Most problems in Data Science fall into one of two categories of problems: Classification or Regression. It is important to understand the distinction, as this ultimately helps to identify what models are chosen to complete the task and how to evaluate them. But what is a classification problem, and what is a regression problem? How do they differ, and how does it affect our evaluation of models? I will attempt to explain this below.
Classification
A classification problem is one where the outcome is made up of discrete results. These are items that are distinguishable and do not overlap. An example would be being able to distinguish between items that are different colors - red, green, blue black. The colors have specific boundaries, and they do not overlap. Another simple example is determining if something is True or False, or Off or On.
Regression
On the other hand, a regression problem is one where the result is continuous. The outcome of different data points is part of one continuous result. For example, let's assume that all the colors that we can represent are in a range of numbers from 0 to 255, where 0 represents black and 255 represents white. We could have colors 1.2 for an off-white, 2,4 for pinkish, 2.53 for reddish etc. The outcome is part of one continuous result.
Evaluation
Classification
Classification problems tend to be the easiest to evaluate, and we have developed different metrics for determining how well a model is able to predict the outcome.
Methods
Some methods for assessing the predictability of classification problems include accuracy, precision, recall, F1-score, and AUC (Area under the curve). These metrics are normally presented in percentages and or numbers between 0 and 1. The higher the percentage or the closer the value is to 1, the closer the prediction is to the actual value.
Regression
Unlike classification problems, where the goal is often to predict a label, regression problems focus on predicting a numeric value. Examples include temperature, height, and velocity. This series of numeric values can be plotted on a graph and compared to the actual values. The residual or error can be calculated by determining the difference between the predicted and actual curves.
Methods
The two more common methods for evaluating a regression problem are the Mean Squared Error and Root Mean Squared Error. The RMSE is often preferred because it represents the average deviation from the actual values. The smaller the RMSE, the closer the predicted curve is to the actual curve.

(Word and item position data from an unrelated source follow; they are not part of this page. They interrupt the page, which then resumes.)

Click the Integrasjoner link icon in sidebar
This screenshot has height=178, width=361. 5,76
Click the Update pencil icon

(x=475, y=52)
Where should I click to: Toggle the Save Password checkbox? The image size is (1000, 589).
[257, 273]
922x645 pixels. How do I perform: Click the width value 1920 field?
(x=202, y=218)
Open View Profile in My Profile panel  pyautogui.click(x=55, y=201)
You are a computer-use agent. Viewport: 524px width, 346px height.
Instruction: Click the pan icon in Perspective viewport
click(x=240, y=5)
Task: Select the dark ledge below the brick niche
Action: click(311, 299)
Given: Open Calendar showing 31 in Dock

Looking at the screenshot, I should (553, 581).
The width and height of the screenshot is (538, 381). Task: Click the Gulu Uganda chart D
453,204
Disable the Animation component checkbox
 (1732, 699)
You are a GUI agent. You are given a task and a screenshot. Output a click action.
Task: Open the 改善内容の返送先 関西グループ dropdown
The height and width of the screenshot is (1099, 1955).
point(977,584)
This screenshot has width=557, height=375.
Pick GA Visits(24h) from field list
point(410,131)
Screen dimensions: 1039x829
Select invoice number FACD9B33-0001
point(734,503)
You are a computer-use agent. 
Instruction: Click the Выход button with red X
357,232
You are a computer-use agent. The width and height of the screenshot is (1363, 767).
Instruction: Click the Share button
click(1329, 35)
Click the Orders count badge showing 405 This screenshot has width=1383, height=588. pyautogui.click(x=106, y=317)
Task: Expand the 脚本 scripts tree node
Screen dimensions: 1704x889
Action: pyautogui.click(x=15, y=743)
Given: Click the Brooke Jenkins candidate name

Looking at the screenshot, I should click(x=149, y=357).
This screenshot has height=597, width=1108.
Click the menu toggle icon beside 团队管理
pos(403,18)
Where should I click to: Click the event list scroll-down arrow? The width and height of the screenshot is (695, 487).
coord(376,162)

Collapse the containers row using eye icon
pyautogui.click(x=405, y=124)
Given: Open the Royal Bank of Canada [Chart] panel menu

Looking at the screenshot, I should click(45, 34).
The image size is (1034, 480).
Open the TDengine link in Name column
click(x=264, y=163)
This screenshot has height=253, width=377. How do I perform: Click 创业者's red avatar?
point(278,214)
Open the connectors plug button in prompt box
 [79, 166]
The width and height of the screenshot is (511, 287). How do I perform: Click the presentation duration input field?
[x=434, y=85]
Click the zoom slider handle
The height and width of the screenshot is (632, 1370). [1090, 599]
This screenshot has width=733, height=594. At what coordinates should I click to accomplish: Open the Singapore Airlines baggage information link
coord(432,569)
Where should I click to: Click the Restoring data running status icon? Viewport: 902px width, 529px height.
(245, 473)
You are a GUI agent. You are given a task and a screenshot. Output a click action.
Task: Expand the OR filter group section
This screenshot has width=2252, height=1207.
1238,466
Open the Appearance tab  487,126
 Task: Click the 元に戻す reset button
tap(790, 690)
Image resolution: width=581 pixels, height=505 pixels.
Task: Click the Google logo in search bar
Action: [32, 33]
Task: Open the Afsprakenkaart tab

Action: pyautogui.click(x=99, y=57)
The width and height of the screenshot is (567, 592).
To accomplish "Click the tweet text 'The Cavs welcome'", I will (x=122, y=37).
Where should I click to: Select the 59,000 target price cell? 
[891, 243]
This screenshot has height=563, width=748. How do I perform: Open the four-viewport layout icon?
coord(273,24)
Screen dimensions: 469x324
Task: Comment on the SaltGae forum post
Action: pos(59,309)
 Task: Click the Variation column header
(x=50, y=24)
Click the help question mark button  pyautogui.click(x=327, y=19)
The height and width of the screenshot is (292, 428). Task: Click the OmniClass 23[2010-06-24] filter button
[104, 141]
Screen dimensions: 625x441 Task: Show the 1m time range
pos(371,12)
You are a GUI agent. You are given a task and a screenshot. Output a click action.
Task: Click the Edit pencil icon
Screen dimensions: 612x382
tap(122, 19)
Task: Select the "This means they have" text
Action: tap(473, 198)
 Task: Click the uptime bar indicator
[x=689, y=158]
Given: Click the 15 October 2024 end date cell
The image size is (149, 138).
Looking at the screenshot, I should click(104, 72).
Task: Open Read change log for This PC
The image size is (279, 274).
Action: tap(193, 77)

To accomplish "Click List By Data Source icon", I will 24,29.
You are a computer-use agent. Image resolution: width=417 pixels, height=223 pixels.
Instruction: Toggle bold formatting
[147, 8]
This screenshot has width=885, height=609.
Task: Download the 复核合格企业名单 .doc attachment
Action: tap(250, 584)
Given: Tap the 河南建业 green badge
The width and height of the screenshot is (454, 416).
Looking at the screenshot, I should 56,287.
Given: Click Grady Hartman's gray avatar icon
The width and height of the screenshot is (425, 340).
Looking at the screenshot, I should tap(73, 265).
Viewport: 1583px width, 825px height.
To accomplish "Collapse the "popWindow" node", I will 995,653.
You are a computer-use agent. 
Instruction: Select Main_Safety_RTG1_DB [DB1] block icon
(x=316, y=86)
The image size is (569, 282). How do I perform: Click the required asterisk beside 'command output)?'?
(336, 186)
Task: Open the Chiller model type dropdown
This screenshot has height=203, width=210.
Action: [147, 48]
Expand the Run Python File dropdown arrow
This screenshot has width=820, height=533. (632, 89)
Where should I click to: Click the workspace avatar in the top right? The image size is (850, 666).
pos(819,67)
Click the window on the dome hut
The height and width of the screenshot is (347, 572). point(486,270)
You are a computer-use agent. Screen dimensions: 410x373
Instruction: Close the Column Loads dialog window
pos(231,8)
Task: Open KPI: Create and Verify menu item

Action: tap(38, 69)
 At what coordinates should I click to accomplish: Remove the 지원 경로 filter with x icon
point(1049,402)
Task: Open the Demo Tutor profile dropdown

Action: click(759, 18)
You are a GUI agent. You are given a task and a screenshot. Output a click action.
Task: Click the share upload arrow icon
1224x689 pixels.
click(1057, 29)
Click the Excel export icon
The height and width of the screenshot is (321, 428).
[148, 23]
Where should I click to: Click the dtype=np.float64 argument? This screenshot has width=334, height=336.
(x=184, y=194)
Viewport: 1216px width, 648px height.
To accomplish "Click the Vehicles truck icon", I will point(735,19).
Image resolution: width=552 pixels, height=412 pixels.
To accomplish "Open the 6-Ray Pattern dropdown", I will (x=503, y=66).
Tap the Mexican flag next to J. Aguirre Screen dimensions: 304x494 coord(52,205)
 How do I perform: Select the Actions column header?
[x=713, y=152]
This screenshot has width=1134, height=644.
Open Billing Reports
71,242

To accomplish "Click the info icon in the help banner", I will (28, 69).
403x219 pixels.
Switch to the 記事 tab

As a side note, a Regression problem can be presented as a Classification problem if the results are binned. For example, values can be grouped into ranges, and if a value falls within a range, it can be classified as belonging to one of the bins. However, it is always important to determine what the expected result from training a model should be - will it be a value or a label? Having determined this, you can choose between models used for classification and or regression. Finally, once you determine what sort of model you are going to use, you can determine how best to evaluate it, i.e. F1-score, accuracy, precision and recall or MSE or RMSE.